(Un blocco di dati)

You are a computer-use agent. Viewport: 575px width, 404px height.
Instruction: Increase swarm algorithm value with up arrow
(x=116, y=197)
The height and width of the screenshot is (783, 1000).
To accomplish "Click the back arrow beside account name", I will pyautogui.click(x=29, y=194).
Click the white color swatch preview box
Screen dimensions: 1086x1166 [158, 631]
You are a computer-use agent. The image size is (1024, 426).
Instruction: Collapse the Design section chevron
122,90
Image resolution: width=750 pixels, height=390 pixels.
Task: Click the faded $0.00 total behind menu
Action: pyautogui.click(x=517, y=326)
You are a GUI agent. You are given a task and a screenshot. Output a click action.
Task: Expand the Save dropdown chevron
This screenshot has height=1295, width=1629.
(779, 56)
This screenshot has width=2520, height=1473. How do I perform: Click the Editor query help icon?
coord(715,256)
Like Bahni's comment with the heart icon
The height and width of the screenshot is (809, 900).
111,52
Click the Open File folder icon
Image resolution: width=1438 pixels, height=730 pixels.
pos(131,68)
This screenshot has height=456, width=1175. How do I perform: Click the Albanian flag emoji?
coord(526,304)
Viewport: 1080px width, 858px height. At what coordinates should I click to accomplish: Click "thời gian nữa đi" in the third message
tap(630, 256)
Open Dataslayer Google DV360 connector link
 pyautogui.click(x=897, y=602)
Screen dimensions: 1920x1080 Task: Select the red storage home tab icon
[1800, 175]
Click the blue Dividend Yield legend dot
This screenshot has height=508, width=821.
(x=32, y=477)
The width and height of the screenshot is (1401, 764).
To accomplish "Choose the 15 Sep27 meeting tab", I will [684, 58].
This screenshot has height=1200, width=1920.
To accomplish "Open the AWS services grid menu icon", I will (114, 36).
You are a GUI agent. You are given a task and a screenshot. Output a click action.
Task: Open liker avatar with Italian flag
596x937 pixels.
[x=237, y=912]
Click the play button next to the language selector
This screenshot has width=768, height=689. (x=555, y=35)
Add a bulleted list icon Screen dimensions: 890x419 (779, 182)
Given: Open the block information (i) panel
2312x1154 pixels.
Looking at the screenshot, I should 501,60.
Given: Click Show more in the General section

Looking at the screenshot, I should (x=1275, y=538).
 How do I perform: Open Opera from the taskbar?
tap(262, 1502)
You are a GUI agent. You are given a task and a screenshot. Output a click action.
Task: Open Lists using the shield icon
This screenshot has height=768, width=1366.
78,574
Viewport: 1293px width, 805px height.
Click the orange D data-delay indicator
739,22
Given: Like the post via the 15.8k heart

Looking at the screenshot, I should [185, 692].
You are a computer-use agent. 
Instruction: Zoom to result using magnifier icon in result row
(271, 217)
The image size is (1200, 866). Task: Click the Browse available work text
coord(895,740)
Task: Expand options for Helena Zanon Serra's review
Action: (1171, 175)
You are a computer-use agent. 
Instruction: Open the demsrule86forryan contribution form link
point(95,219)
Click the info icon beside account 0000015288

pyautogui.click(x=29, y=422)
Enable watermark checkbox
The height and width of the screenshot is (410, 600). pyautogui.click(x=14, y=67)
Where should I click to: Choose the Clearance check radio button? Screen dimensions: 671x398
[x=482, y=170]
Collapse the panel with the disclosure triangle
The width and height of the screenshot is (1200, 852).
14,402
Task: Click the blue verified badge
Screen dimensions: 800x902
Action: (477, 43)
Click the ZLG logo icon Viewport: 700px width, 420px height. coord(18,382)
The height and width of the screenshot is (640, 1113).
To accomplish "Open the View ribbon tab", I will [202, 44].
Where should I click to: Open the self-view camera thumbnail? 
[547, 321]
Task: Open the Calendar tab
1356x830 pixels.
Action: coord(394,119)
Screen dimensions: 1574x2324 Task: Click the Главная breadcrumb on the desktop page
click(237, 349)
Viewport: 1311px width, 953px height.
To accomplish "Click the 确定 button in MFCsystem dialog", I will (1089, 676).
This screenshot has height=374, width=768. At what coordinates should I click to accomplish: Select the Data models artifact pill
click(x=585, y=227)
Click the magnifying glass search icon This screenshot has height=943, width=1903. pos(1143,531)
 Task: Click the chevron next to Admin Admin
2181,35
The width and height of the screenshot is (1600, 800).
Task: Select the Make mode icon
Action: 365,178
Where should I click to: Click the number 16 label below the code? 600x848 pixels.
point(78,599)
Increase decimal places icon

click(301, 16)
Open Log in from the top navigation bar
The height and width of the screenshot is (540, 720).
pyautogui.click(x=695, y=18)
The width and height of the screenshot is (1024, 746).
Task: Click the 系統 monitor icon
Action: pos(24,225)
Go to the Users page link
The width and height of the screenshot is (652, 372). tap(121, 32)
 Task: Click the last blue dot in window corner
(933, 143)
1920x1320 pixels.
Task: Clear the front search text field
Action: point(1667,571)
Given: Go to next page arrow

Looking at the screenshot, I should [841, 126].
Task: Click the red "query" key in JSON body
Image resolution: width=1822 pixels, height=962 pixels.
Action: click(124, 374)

* CONSEGNA *
Ricopia dai dati sopra le righe che vanno da quella contenente "Open Dataslayer Google DV360 connector link" a quella contenente "(x=32, y=477)", entrambe incluse e con le richieste. Aumenta di 96 ogni numero delle coordinate nelle risposte.

* RISPOSTA CORRETTA *
Open Dataslayer Google DV360 connector link
 pyautogui.click(x=993, y=698)
Screen dimensions: 1920x1080 Task: Select the red storage home tab icon
[1896, 271]
Click the blue Dividend Yield legend dot
This screenshot has height=508, width=821.
(x=128, y=573)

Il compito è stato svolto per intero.